┌──

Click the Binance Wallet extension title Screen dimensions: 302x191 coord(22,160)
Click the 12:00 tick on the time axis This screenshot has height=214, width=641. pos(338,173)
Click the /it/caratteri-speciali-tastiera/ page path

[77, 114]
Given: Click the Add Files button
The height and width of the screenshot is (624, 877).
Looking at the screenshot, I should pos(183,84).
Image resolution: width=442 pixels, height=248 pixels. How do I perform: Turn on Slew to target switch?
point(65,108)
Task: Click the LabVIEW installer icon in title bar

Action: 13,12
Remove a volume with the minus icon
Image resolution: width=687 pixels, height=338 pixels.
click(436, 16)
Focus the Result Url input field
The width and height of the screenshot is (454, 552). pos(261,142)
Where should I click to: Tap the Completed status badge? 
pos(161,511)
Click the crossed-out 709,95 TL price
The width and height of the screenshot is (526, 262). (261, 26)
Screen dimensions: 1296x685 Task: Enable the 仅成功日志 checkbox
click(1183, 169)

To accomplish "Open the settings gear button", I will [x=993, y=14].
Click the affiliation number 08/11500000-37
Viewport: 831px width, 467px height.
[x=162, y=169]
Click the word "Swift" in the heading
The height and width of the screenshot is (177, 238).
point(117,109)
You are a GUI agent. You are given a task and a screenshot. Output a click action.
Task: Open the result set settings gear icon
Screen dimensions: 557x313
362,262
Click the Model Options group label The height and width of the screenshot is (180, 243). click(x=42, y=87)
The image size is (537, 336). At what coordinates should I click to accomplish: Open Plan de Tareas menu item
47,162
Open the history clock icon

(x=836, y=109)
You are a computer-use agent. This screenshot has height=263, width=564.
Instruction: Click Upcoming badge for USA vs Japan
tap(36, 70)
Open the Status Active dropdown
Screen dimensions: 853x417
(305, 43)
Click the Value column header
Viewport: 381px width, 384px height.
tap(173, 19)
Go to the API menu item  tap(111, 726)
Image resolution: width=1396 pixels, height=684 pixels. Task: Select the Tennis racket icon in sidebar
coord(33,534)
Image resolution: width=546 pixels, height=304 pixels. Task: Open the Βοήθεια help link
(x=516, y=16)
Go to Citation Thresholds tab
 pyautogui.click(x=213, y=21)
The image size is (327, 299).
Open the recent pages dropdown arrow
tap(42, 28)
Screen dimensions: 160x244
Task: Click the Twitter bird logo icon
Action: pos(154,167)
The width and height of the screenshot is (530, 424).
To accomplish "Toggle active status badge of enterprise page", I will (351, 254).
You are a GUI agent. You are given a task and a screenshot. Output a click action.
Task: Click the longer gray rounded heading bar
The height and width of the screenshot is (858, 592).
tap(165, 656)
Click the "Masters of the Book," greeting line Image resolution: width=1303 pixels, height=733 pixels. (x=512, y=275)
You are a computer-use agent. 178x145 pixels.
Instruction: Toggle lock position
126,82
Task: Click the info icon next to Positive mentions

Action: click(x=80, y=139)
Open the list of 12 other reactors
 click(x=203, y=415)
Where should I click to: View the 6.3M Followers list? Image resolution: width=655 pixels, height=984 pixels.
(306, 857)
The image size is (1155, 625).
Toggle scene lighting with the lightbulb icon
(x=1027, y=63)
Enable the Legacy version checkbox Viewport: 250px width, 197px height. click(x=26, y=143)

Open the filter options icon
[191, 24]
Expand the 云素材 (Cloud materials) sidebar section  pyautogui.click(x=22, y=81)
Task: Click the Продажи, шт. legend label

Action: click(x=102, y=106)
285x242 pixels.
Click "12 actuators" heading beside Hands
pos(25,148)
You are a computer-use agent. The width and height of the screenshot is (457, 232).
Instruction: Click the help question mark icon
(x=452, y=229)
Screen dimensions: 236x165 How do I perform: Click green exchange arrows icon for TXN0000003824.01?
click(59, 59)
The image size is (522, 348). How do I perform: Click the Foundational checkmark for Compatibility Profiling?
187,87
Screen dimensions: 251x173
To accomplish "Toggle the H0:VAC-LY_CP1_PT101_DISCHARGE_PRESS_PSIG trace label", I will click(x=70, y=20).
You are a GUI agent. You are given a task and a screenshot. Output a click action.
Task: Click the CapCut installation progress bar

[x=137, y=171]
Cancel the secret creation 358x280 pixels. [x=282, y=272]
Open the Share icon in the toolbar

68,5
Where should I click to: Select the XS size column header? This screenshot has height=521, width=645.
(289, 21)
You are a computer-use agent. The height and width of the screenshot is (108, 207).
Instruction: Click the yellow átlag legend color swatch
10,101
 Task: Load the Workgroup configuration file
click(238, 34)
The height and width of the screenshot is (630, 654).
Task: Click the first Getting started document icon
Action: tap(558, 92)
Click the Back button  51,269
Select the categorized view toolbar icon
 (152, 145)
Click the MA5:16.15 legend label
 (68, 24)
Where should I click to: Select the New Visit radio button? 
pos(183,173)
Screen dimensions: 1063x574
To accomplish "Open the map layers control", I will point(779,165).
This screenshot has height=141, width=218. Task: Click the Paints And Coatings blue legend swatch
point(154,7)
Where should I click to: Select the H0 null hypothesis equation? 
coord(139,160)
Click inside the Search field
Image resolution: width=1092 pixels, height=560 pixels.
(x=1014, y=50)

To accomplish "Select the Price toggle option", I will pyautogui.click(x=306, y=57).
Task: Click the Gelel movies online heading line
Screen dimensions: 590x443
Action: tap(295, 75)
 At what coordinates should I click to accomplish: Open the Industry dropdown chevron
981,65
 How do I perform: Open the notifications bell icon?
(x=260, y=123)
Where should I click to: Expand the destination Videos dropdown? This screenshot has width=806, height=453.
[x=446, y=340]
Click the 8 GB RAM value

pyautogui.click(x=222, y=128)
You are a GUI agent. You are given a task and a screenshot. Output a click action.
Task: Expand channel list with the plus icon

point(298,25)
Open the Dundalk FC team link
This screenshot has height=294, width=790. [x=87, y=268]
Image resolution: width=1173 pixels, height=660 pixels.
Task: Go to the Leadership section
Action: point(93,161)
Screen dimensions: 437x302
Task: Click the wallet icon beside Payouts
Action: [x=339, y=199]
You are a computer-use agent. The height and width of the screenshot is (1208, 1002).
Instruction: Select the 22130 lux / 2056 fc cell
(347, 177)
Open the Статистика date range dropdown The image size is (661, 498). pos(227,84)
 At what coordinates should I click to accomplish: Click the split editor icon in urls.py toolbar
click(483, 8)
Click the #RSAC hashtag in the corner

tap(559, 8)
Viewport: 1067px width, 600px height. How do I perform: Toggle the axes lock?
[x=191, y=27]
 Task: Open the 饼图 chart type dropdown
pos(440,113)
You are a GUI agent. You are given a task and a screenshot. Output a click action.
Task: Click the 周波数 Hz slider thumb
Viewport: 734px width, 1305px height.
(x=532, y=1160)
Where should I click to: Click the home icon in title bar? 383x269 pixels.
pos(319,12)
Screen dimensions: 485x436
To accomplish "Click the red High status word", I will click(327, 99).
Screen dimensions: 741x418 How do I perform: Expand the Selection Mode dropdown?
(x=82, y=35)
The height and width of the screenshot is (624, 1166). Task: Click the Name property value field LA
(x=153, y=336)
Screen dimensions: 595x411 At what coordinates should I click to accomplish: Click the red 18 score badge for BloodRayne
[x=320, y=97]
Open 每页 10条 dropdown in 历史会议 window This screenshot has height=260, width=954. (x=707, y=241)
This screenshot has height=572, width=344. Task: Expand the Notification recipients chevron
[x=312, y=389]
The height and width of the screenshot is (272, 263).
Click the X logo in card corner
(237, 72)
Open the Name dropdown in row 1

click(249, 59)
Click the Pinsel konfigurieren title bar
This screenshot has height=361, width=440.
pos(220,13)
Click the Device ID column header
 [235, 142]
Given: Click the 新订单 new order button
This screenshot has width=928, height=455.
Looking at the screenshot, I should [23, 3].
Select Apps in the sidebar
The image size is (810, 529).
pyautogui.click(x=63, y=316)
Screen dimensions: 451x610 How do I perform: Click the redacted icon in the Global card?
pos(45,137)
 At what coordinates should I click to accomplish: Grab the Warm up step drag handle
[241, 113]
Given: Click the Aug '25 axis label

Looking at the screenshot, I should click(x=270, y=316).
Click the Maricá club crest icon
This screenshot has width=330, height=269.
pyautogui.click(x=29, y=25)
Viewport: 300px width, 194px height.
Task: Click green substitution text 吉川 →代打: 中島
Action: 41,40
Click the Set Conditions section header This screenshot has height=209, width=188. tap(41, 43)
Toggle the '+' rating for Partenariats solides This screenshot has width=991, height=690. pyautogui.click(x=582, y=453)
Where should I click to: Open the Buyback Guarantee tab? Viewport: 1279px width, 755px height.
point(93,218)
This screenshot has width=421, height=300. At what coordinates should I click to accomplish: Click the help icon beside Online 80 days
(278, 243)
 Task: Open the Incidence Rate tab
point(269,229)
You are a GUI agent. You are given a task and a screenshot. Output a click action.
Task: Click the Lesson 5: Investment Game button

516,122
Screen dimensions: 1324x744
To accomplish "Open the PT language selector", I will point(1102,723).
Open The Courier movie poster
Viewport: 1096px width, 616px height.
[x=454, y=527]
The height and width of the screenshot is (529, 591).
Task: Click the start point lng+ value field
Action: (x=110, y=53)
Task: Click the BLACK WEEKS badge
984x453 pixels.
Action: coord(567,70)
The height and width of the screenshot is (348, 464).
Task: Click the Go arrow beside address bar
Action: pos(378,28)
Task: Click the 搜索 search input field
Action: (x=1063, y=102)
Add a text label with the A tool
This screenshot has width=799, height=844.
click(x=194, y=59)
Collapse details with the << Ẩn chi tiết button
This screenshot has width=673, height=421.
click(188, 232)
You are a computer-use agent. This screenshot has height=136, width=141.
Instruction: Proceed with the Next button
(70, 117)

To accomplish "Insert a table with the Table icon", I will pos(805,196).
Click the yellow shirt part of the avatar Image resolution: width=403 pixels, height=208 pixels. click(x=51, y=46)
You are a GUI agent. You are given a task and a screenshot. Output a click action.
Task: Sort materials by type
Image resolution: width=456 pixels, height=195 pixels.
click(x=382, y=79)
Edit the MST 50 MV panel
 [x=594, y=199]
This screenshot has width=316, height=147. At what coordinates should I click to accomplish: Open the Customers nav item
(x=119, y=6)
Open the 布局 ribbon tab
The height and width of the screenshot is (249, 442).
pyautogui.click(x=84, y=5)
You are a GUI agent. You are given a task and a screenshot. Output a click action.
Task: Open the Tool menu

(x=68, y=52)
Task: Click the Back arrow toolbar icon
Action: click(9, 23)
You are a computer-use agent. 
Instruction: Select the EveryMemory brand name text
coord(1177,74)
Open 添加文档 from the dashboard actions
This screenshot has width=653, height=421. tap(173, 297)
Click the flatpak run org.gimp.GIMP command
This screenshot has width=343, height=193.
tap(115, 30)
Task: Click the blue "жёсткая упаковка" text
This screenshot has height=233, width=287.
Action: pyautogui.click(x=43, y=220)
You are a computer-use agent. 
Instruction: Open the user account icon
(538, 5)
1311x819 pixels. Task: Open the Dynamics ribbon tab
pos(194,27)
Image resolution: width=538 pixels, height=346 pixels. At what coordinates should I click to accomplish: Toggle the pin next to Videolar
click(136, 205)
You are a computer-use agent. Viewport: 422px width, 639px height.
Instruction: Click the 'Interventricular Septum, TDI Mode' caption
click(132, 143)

└──

What to produce » Starting with the line that contains "You are a computer-use agent. Viewport: 422px", copy each line through the end of the data exactly, and leave out all earlier lines.

Answer for this exercise »
You are a computer-use agent. Viewport: 422px width, 639px height.
Instruction: Click the 'Interventricular Septum, TDI Mode' caption
click(132, 143)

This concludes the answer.